Ongoing expansion of digital images requires new methods for sorting, browsing, and searching through huge image databases. This is a domain of Content-Based Image Retrieval (CBIR) systems, which are database search engines for images. A user typically submit a query image or series of images and the CBIR system tries to find and to retrieve the most similar images from the database. Optimally, the retrieved images should not be sensitive to circumstances during their acquisition. Unfortunately, the appearance of natural objects and materials is highly illumination and viewpoint dependent. This work focuses on representation and retrieval of homogeneous images, called textures, under the circumstances with variable illumination and texture rotation. We propose a novel illumination invariant textural features based on Markovian modelling of spatial texture relations. The texture is modelled by Causal Autoregressive Random field (CAR) or Gaussian Markov Random Field (GMRF) models, which allow a very eficient estimation of its parameters, without the demanding Monte Carlo minimisation. Subsequently, the estimated model parameters are transformed into the new illumination invariants, which represent the texture. We derived that our textural representation is invariant to changes of illumination intensity and colour/spectrum, and also approximately invariant to local intensity variation (e.g. cast shadows). On top of that, our experiments showed that the proposed features are robust to illumination direction variations and the image degradation with an additive Gaussian noise. The textural representation is extended to be simultaneously illumination and rotation invariant.

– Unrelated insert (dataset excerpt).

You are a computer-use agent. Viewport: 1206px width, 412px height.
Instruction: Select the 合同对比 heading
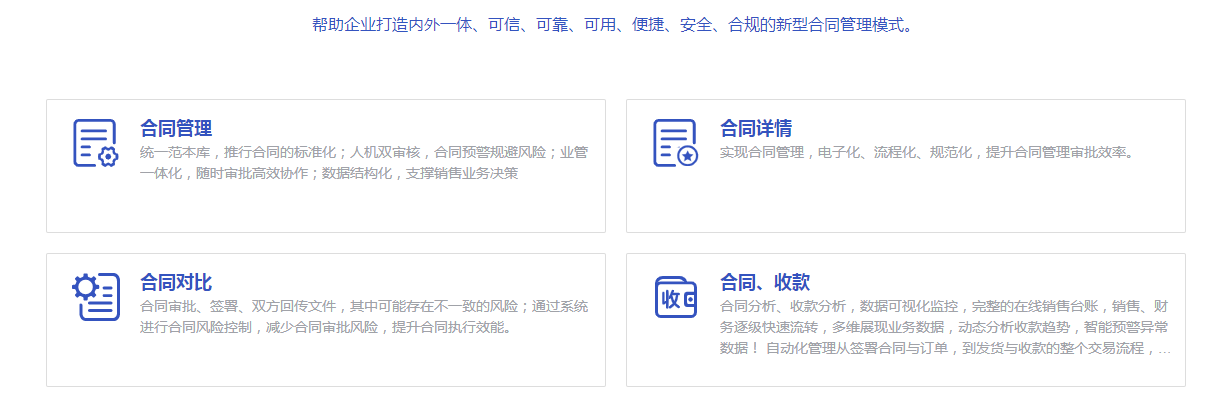[x=176, y=283]
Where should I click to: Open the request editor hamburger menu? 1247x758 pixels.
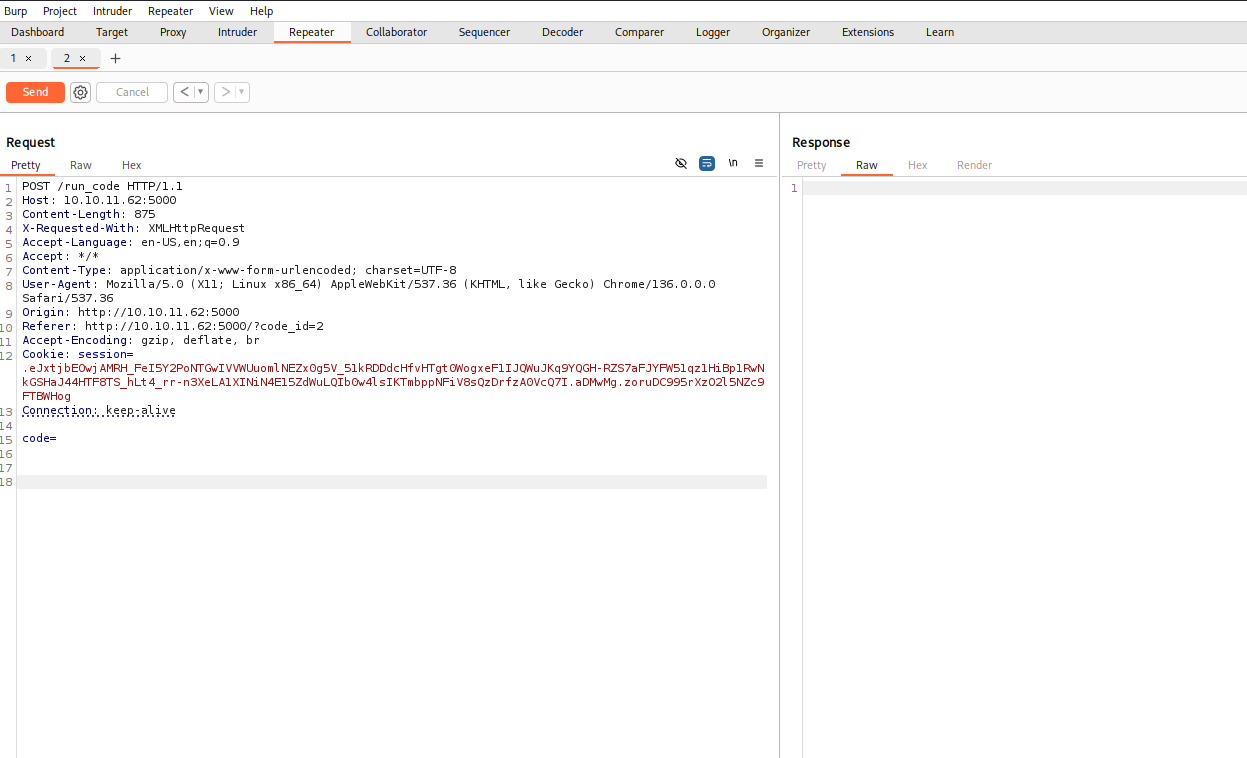(x=759, y=163)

The proposed features were tested in experiments on five different textural databases (Outex, Bonn BTF, CUReT, ALOT, and KTH-TIPS2). The experiments, closely resembling real-life conditions, confirmed that the proposed features are able to recognise materials in variable illumination conditions and different viewpoint directions. The proposed representation outperformed other state of the art textural representations (among others opponent Gabor features, LBP, LBP-HF, and MR8-LINC) in the almost all experiments. Our methods do not require any knowledge of acquisition conditions and the recognition is possible even with a single training image per material, if substantial scale variation or perspective projection is not included. The psychophysical experiments also indicated that our methods for the evaluation of textural similarity are related to the human perception of textures.
Four applications of our invariant features are presented. We developed a CBIR system, which retrieves similar tiles. We integrated the invariants into a texture segmentation algorithm. And feasible applications were demonstrated in optimisation of texture compression parameters and recognition of glaucomatous tissue in retina images. We expect that the presented methods can improve the performance of existing CBIR systems or they can be utilised in specialised CBIR systems focused on e.g. textural medical images or tiles as in the presented system. Other applications include computer vision, since the analysis of real scenes often requires a description of textures under various light conditions.